5. Hekime danışmadan vitamin kullanmayın
Hem yetişkinlerde, hem de çocuklarda hekime danışılmadan vitamin kullanılmasının sağlığa fayda yerine zarar verebilir. Vitamin ve mineral içeren ilaçlar, ancak söz konusu vitamin ve mineraller kanda eksik olduğu saptandığında ya da etkin düzeylerde olmadıkları belirlendiğinde yerine konulursa etkilidir. Bunun dışında solunum yolu enfeksiyonlarında, eksik ya da yetersiz değilken vitamin ya da minerallerin kullanımının ek katkı sağladıklarına ilişkin kesin ve net veriler yok. Ayrıca bazı vitaminler ve mineraller vücutta birikip toksik etki gösterebilirler, hatta organlara zarar verebilirler.
6. ‘Gücenir, üzülür’ düşüncesiyle öpmekten kaçının
Virüsler çoğunlukla öksürük, hapşırık ve konuşma esnasında etrafa yayılan damlacıkların solunmasıyla bulaştığından soğuk algınlığı geçirmekte olan kişilerle yakın temasta bulunmamak gerekiyor. Karşımızdaki kişinin üzüleceği ya da darılabileceği gibi düşüncelerle öpüşmekten de kaçınmak çok önemli. Aksi taktirde virüsler solunum sistemi yoluyla yakın temasta kolayca bulaş imkanına sahip oluyor. Sosyal mesafeyi korumak ve virüsler kalabalıkta çok daha fazla yayılma imkanı bulduğundan kapalı ortamlardan uzak durmak, ortamı sık havalandırmak gerekiyor.

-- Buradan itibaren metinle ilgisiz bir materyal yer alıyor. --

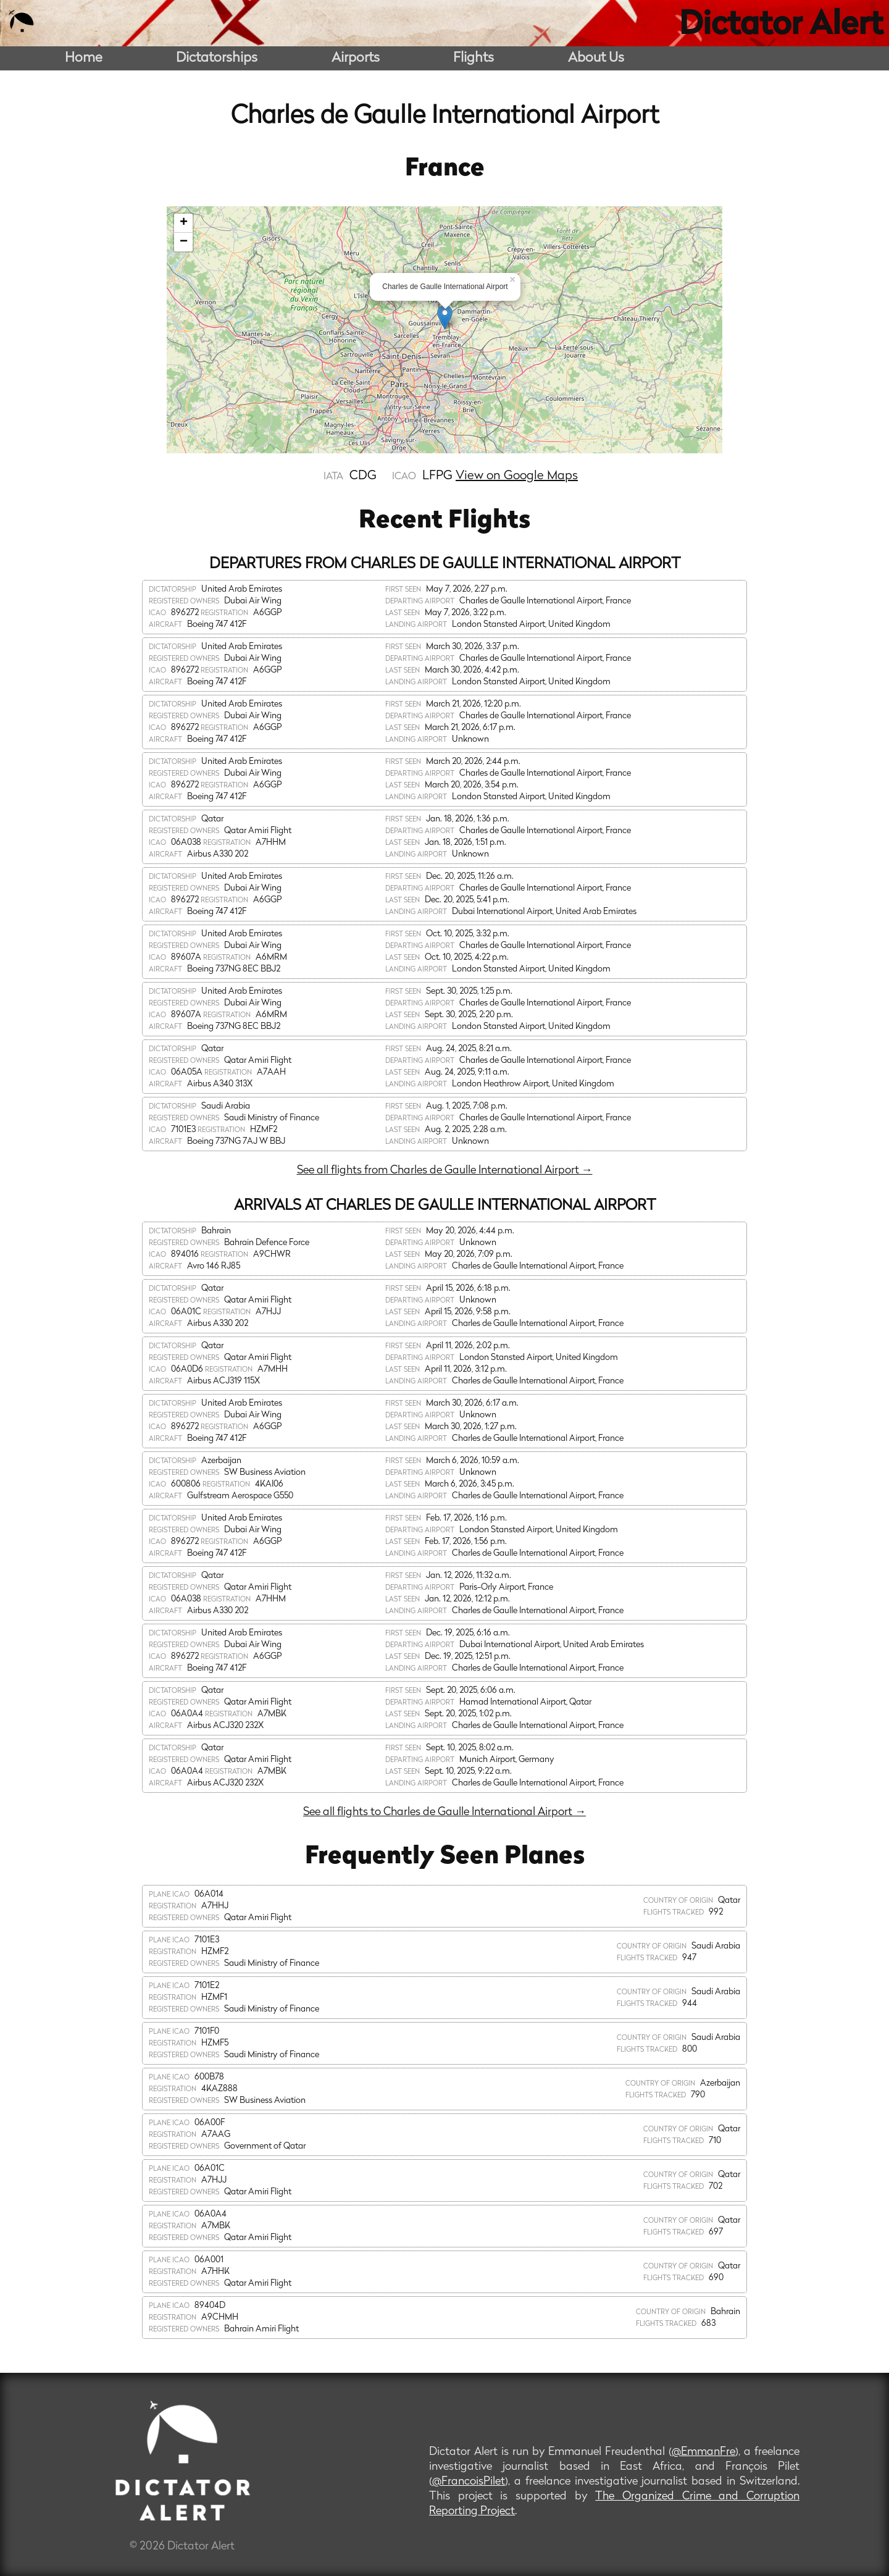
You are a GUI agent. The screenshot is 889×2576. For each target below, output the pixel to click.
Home (83, 58)
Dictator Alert (781, 26)
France (445, 169)
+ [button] (184, 223)
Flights (473, 58)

7. Ellerinizi sık yıkayın ve yüzünüze sürmeyin
Bakterilerin vücuda en kolay girme yollarından birini de ellerimiz oluşturuyor. Ellerin gerekli her durumda yıkanarak ya da dezenfektan kullanarak temiz tutulması, gün içerisinde başta ağız ve gözler olmak üzere yüze kesinlikle sürülmemesi gerekiyor. Özellikle tuvalet kapıları, toplu taşıma araçlarında tutunma yerleri ile metro ve AVM’lerde yürüyen merdivenlerdeki tutunma yerlerine mümkünse kağıt peçete ile tutunmak ve hemen ardından kağıt peçeteyi çöpe atmakta fayda var. Çıplak elle tutuluyorsa da elleri en kısa zamanda temizlemek şart.